### Document extract
┌────────
Starbucks Corp., Galveston beer maker battle over trademark

10:37 PM CDT on Thursday, June 3, 2004

Associated Press

Mediation in the trademark battle between Starbucks Corp. and a Galveston bar owner who sells "Starbock" beer likely will begin soon, an attorney for the bar owner said Thursday.

U.S. Judge Samuel Kent ordered the parties to mediate the case and set it for trial in 2005. Kent wants a report by July 30 on efforts to settle the case.

"That is the next step in the long process of getting through this agonizing ordeal," said John Egbert, the Houston attorney who represents bar owner, Rex Bell.

Bell operates the Old Quarter Acoustic Cafe, which holds about 60 people. He sells the beer from one of bar's taps.

"That is pretty much all he does with it," Egbert said of the beer Bell has sold for about a year. Egbert told The Galveston Daily News in Thursday's editions that Bell obtained U.S. Trademark Office approval for his beer's name.

Bell came up with the name after he combined Lone Star beer and Shiner Bock beer into a glass for a customer, suggesting he try a "Starbock." Egbert said Bell's beer is brewed in Texas and is the result of a "special recipe."

"The name just stuck in my head, and I knew I was on to something," Bell told the newspaper.
└────────
### Information shown
┌────────
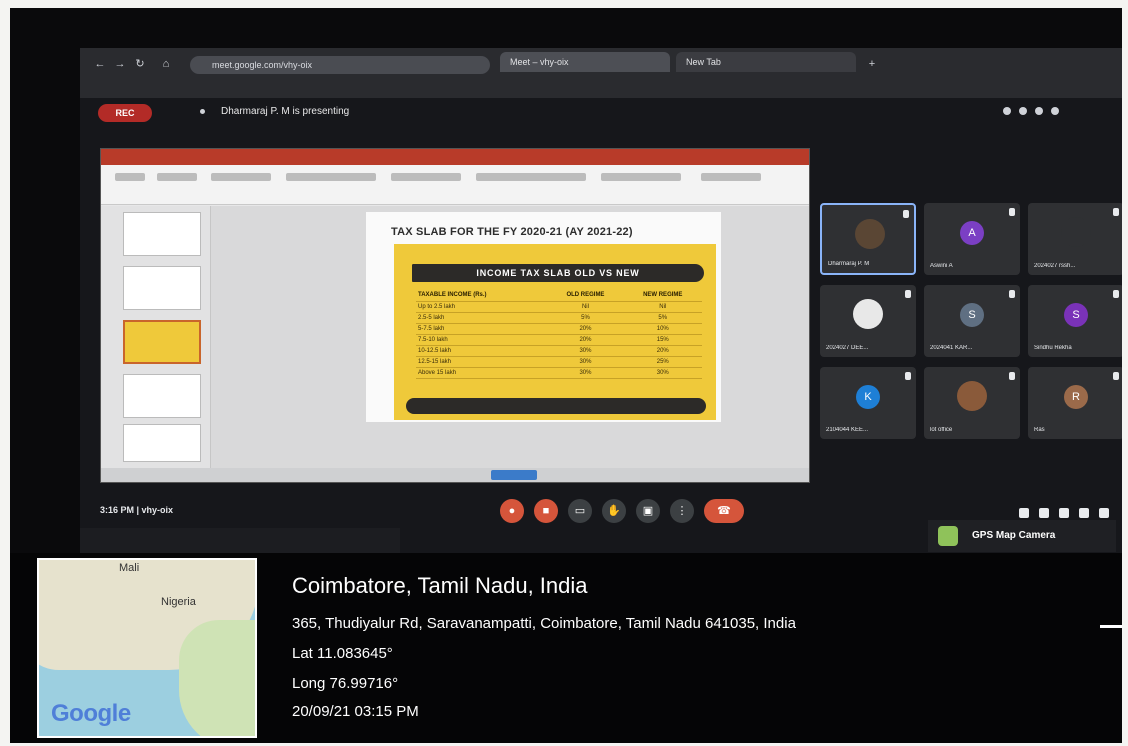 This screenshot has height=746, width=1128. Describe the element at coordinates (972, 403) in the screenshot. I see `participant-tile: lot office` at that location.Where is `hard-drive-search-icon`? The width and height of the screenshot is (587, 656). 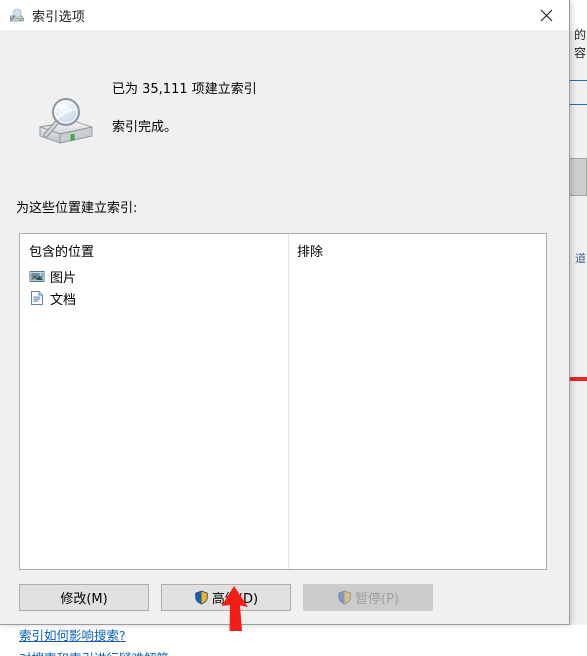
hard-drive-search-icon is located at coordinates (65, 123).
└────────
┌────────
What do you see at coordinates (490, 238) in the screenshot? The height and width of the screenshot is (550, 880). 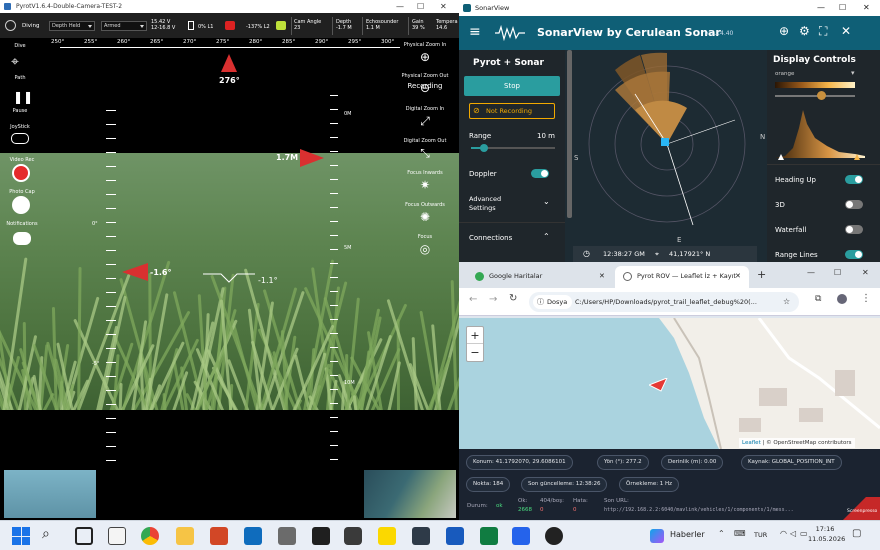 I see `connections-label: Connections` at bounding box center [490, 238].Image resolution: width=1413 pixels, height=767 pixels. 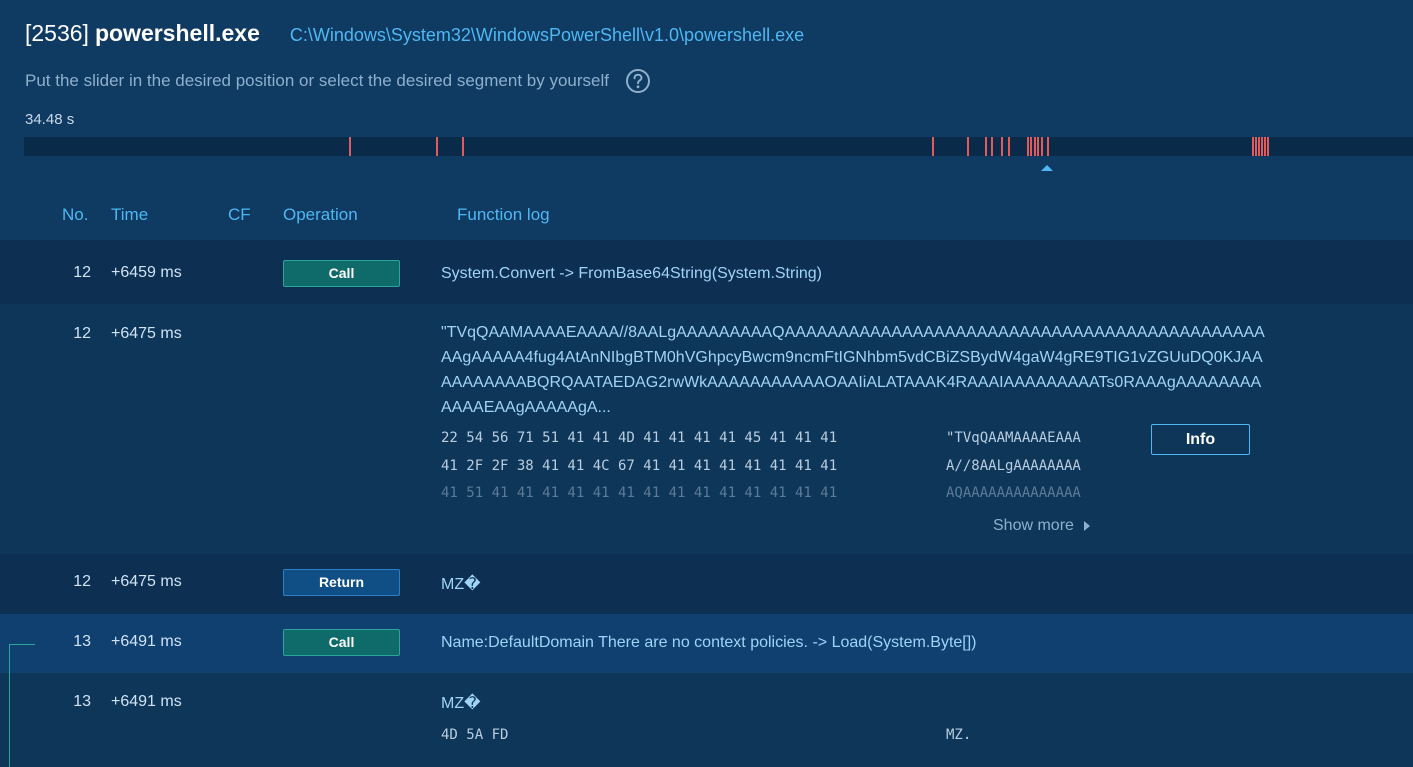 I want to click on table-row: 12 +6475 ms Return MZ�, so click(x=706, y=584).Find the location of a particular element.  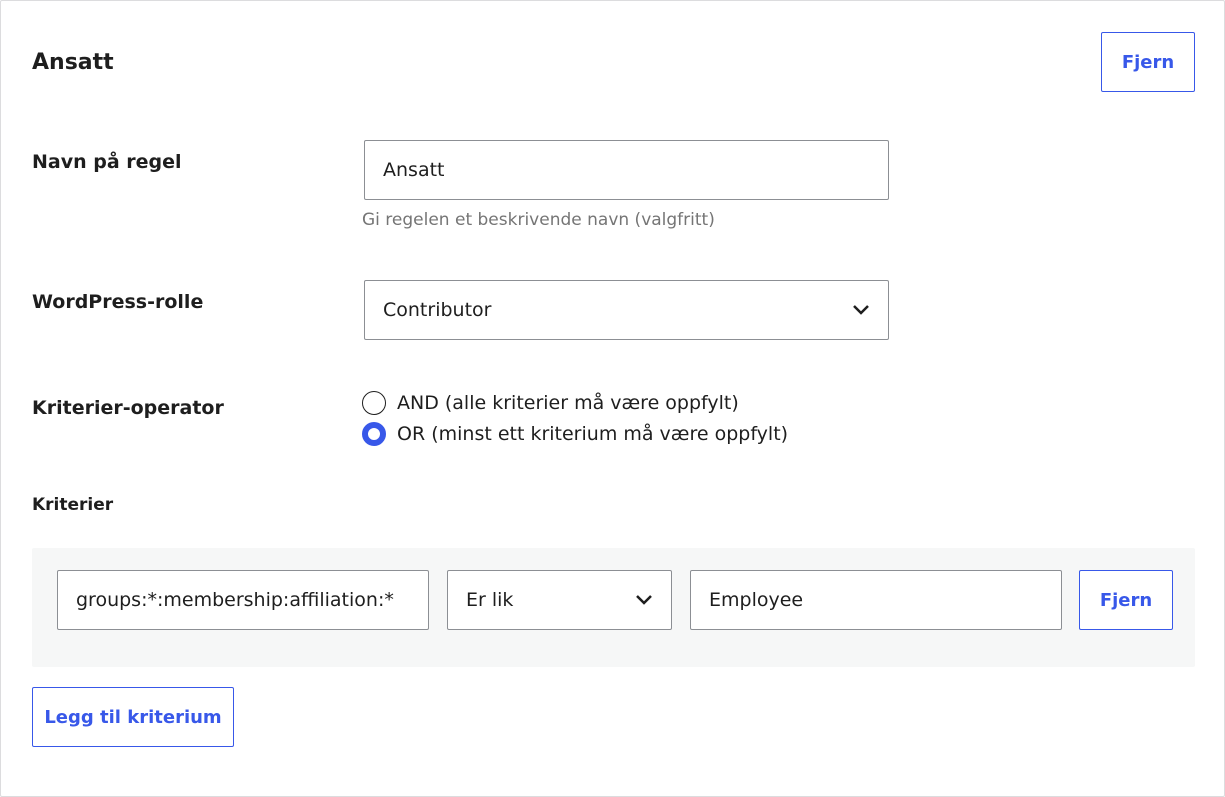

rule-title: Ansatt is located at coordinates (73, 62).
└────────
┌────────
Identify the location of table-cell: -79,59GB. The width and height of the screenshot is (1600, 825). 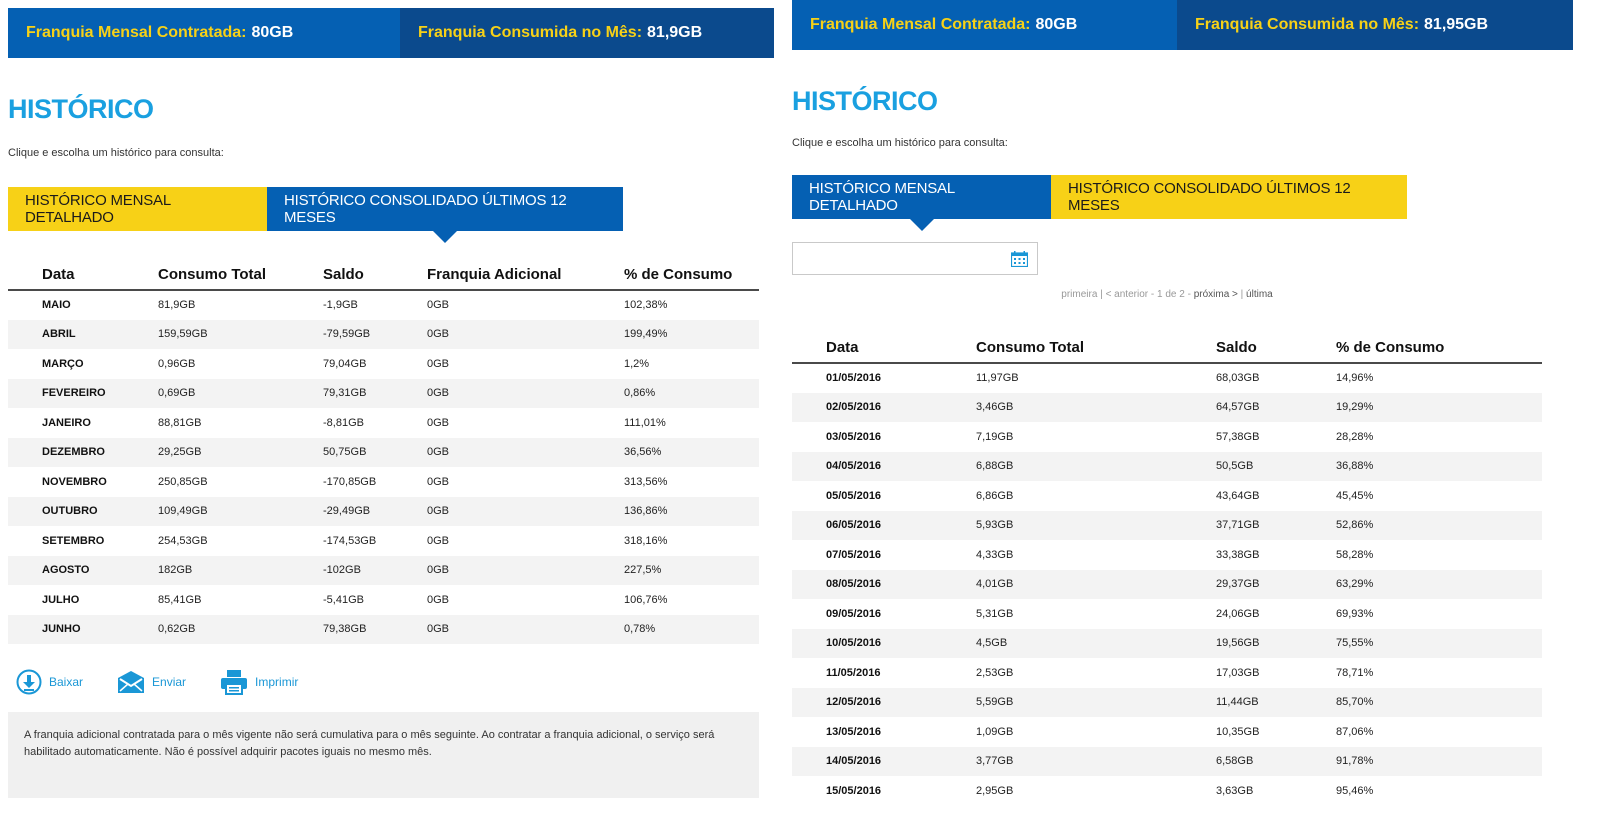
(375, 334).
└────────
### Required action A
According to the Starbock trademark article, about how many people does the Old Quarter Acoustic Cafe hold?
### Required action B
Render this sentence from the Starbock trademark article in Spanish: "U.S. Judge Samuel Kent ordered the parties to mediate the case and set it for trial in 2005."
### Required action C
Pick up the Starbock trademark article right after its last sentence and carry it on for another paragraph or two.
The records can be set aside for this work.

### Answer area A
About 60 people.

### Answer area B
El juez estadounidense Samuel Kent ordenó a las partes someter el caso a mediación y fijó el juicio para 2005.

### Answer area C
Starbucks, the Seattle-based coffee retailer, claims Bell's beer has infringed on its brand. Starbucks appealed the trademark office ruling in February.

A month later, Egbert filed a complaint in federal court, pushing the coffee company to prove its case in court.

Starbucks filed a counterclaim alleging Bell chose the beer name "which he knew would be associated by consumers with Starbucks and its products."

"Unless Starbucks is willing to let (Bell) keep the name, I really don't see where we would go from there," Egbert told the newspaper.

Starbucks spokesman Matthew Mors said the company asked Bell to change his proposed trademark and would have preferred to settle the dispute "informally and amicably."

"Even where it may seem playful, this type of misappropriation of our name and reputation is both derivative and dilutive of our trademark rights," the company said in a statement.